What R’s most popular tools say about the state of data science

“Packages” are what make data science work.
“Packages” are what make data science work.
Image: Reuters/Gabrielle Lurie
By
We may earn a commission from links on this page.

The programming language R is one of the most important tools in data science, used by millions of people across the world. Along with spreadsheet programs, like Microsoft Excel and Google Sheets, and other programming languages, such as Python, SQL and Julia, R is what many analysts use to gain insights from the huge amount of data that’s collected these days.

This week, R users from across the world are gathering in Toulouse, France to discuss new developments at the useR! conference, the language’s premier international gathering. It’s the Super Bowl for data nerds, and nearly everything they—okay, we—will be talking about revolves around “packages.”

Almost every user of R relies heavily on packages (also known as libraries). These are plugins for R that make it simpler to complete tasks. The most famous R package is probably ggplot2, perhaps the world’s best freely available charting tool, and one of the main reasons many users are drawn to R in the first place. R is open source and free to use, and so are packages. Packages are typically made by particularly knowledgeable users.

Examining the most popular packages in R is a simple way to get a feel for what is happening in the world of data science. Fortunately, there is a package for that!

The package cranlogs allows R users to see how many times every package was downloaded on a given day. Users can download packages from many locations, and cranlogs focuses on just one of the most popular locations, so it not perfect but broadly representative of overall downloads.

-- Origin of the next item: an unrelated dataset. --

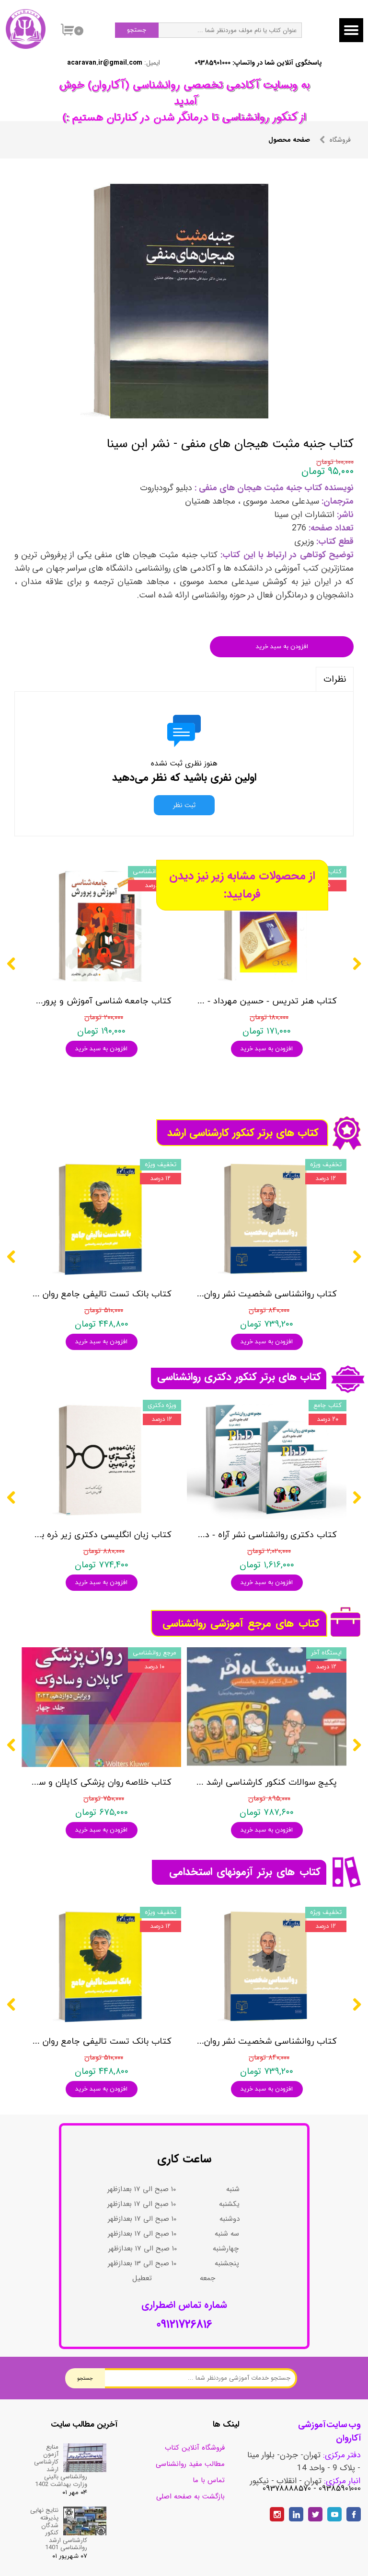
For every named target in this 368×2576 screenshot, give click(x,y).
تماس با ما (209, 2480)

The most downloaded packages are rlang and Rcpp. These are packages made for the development of packages or to make R work more efficiently, so they don’t tell use much about the world outside of R. The packages magrittr (tied for fifth), pillar (eighth) and R6 (10th) are also tools for developers.

The third-most popular download is dplyr, a package used to simplify data manipulation. It allows users to easily summarize data and make new variables out of existing ones. It reflects the fact that data scientists spend most of their time on data cleaning and preparation, not analysis. The tool was created by superstar R programmer Hadley Wickham, who also a developer or co-developer of top-10 packages tibble, ggplot2, glue, and pillar.

Glue, the seventh-most popular package is designed for working with data that is text. Textual analysis and text manipulation is rising in importance, as much of the data produced today, such as on social media, is made up of words rather than numbers.

The ninth-most popular package is data.table, which is all about the need for speed. Data.table can make millions of calculations in seconds, important for running analysis on datasets with billions of rows.

In addition to the most popular packages, looking at the fastest-growing packages over the past year is also informative. Four packages had at least 750,000 more downloads in June 2019 than in June 2018. First among these, with an increase of nearly 900,000 downloads, is aws.s3, a package that allows R users to easily work with data held by Amazon Web Services (AWS). The fourth-fastest growing package, aws.ec2metadata, is a related tool for working with AWS. Clearly, data scientists are moving to the cloud.

The third-fastest growing package is rsconnect, a tool for making interactive applications like dashboards. Making dashboards to organize and visualize data for a wide range of users has become a central part of the data scientist’s toolkit.